- [What you need to do]
Within the material below, transcribe exactly the lines from the one holding "Given: Disable ASCII-Protokolldatei" through the one holding "This screenshot has width=1567, height=784.", keeping both ends and skipping the rest.

- [Input data]

━━━━━━━━━━━━━━━━━━━━

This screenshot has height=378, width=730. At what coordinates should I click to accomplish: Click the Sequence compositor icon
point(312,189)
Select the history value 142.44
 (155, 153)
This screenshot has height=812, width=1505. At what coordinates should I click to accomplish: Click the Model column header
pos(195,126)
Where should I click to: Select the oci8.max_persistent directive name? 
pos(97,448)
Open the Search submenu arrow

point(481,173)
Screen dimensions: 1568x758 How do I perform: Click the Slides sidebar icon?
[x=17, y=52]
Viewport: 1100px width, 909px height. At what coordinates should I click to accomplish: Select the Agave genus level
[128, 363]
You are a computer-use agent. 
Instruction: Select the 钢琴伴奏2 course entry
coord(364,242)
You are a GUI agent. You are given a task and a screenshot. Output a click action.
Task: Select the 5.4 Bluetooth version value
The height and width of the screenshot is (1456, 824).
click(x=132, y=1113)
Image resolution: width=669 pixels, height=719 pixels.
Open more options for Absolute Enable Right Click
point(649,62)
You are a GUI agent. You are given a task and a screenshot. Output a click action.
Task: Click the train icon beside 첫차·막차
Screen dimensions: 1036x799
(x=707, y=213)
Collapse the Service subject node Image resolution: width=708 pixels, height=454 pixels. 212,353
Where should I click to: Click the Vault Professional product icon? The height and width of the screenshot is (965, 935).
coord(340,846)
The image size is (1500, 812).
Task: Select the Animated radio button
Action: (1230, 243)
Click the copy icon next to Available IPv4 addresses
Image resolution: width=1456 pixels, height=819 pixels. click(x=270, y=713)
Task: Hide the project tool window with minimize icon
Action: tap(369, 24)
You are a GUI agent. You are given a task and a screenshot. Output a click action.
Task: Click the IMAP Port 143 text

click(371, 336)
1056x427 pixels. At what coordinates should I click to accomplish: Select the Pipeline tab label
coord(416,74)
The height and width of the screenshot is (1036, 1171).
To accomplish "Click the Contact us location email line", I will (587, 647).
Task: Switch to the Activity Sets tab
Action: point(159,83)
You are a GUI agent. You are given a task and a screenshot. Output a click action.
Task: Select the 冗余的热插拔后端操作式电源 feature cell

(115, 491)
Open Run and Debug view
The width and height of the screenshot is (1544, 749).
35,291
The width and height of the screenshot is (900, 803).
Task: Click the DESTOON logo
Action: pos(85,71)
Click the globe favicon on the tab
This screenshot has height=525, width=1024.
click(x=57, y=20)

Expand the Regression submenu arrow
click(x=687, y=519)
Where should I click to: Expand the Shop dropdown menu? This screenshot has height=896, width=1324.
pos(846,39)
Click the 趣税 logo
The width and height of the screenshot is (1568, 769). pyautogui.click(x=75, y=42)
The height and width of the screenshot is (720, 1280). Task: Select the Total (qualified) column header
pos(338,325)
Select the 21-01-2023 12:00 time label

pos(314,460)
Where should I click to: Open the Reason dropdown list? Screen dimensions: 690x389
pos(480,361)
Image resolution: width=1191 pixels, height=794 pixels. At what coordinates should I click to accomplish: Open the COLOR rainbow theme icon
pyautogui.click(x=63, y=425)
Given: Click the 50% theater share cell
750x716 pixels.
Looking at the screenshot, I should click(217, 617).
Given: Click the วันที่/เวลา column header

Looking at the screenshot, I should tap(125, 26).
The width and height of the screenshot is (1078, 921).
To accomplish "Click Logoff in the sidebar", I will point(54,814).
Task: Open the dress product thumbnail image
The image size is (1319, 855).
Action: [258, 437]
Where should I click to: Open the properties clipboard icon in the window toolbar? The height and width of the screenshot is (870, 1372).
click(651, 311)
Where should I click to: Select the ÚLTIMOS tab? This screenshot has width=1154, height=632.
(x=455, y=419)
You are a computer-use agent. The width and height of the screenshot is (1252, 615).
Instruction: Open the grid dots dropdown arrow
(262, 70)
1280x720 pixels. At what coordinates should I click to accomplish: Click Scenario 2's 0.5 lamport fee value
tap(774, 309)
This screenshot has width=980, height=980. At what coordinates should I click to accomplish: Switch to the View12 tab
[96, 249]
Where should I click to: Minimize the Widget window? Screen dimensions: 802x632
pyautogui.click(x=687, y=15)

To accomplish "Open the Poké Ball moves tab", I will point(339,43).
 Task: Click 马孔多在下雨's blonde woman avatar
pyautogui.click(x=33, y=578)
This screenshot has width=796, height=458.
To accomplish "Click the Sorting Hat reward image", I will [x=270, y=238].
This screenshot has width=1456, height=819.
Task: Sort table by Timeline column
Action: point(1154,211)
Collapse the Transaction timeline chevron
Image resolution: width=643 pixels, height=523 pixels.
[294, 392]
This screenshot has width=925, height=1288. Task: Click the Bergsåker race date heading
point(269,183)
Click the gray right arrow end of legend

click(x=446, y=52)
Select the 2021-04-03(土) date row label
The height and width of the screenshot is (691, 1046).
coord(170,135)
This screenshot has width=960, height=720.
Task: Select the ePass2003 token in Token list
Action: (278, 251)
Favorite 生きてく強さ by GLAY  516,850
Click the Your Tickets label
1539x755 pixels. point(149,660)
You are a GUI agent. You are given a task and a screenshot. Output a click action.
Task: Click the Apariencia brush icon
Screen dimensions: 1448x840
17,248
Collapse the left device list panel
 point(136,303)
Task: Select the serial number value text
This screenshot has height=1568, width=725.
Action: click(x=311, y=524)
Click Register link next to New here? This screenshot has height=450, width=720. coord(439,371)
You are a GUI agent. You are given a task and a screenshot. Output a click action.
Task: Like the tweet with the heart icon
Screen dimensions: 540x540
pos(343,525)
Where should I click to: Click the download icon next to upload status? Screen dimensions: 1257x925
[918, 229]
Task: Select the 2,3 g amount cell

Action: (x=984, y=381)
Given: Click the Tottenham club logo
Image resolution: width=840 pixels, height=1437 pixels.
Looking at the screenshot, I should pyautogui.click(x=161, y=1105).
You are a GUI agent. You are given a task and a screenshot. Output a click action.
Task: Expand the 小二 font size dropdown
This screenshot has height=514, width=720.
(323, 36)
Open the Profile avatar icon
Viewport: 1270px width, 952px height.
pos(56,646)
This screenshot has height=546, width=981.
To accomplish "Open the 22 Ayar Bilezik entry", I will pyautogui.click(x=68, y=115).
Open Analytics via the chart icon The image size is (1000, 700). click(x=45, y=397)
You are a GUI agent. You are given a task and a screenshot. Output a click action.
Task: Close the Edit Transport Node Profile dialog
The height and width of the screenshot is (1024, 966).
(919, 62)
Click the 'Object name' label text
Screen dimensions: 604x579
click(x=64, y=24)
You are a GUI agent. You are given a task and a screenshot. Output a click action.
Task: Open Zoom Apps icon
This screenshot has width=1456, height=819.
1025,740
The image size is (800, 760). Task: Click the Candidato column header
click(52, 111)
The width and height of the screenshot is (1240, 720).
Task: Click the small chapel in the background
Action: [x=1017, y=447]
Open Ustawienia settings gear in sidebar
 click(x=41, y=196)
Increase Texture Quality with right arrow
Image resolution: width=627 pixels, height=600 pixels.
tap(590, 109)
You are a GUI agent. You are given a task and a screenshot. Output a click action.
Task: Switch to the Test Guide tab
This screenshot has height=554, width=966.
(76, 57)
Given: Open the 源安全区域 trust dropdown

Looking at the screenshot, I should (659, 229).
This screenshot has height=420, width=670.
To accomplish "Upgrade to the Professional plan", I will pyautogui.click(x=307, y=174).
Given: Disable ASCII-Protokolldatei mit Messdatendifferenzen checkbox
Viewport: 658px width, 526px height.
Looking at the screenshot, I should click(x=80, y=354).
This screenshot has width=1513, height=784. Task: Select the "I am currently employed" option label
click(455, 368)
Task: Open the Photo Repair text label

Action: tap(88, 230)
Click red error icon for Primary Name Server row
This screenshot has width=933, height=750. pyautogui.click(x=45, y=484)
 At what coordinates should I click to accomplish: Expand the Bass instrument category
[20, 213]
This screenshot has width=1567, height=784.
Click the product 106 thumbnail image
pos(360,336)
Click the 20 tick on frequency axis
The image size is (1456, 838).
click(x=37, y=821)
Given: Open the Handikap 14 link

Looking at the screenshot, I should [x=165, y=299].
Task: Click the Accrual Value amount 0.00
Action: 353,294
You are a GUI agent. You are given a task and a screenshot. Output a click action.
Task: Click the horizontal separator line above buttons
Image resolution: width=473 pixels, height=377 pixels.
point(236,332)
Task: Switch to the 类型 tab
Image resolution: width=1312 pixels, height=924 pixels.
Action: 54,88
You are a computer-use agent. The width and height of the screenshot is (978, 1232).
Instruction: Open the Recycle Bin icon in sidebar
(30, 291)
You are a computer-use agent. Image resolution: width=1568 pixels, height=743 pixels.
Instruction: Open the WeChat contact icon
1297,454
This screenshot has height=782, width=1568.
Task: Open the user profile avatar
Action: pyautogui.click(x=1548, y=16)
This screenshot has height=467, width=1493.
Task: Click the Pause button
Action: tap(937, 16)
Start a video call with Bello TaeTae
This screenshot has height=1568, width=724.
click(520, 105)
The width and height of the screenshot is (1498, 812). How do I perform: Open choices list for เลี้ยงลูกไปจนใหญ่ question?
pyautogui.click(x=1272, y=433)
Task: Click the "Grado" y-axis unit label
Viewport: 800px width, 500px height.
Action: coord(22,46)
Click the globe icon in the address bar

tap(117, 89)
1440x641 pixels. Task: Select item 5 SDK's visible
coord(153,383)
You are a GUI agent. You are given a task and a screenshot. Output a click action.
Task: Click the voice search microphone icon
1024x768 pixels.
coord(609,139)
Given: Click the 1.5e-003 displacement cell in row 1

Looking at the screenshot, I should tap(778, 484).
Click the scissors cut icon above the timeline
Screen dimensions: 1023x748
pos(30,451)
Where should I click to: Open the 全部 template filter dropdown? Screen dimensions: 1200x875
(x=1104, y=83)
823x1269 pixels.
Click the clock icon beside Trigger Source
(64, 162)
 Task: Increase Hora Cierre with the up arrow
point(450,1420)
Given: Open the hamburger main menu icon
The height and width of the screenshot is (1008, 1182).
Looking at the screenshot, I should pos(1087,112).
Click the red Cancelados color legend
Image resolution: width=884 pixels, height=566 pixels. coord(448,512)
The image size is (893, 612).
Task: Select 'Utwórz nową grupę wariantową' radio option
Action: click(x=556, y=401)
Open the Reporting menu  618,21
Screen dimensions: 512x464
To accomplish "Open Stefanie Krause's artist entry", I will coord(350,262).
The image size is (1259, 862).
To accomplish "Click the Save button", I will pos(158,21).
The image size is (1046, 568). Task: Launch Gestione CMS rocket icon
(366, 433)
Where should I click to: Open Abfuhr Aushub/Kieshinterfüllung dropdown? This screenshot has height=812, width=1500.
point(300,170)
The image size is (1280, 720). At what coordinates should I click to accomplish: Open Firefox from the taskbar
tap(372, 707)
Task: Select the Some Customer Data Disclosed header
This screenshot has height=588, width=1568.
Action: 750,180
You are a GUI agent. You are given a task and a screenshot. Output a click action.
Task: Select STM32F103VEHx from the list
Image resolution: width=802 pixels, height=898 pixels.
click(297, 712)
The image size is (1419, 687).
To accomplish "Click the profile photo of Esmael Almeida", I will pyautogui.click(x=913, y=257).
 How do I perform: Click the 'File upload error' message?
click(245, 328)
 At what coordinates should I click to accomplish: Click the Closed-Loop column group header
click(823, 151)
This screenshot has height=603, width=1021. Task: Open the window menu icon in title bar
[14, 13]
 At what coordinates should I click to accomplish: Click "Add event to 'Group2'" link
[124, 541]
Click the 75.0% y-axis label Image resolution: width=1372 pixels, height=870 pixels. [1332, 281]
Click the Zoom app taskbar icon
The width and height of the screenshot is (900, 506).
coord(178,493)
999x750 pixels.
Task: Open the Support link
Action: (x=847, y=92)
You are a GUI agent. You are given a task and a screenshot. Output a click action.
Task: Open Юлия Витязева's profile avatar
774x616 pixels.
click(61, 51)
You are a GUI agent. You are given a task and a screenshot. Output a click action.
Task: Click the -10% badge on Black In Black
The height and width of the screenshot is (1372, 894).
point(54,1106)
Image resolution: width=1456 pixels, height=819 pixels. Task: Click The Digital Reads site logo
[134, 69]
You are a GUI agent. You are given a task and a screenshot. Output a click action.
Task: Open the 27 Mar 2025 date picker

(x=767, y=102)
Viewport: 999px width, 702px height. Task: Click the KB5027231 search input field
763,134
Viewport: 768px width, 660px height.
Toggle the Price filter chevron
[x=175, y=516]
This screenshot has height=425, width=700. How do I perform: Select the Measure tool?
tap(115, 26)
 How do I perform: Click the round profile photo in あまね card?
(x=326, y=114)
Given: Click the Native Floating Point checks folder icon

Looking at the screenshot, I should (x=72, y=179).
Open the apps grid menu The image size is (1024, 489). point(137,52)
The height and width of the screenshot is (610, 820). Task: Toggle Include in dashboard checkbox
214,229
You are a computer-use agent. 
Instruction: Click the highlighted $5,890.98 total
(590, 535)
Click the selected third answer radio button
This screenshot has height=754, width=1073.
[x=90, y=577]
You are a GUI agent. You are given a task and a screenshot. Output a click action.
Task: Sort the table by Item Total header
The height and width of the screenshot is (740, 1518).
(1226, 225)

━━━━━━━━━━━━━━━━━━━━

- [Response]
Given: Disable ASCII-Protokolldatei mit Messdatendifferenzen checkbox
Viewport: 658px width, 526px height.
Looking at the screenshot, I should click(x=80, y=354).
This screenshot has width=1513, height=784. Task: Select the "I am currently employed" option label
click(455, 368)
Task: Open the Photo Repair text label

Action: tap(88, 230)
Click red error icon for Primary Name Server row
This screenshot has width=933, height=750. pyautogui.click(x=45, y=484)
 At what coordinates should I click to accomplish: Expand the Bass instrument category
[20, 213]
This screenshot has width=1567, height=784.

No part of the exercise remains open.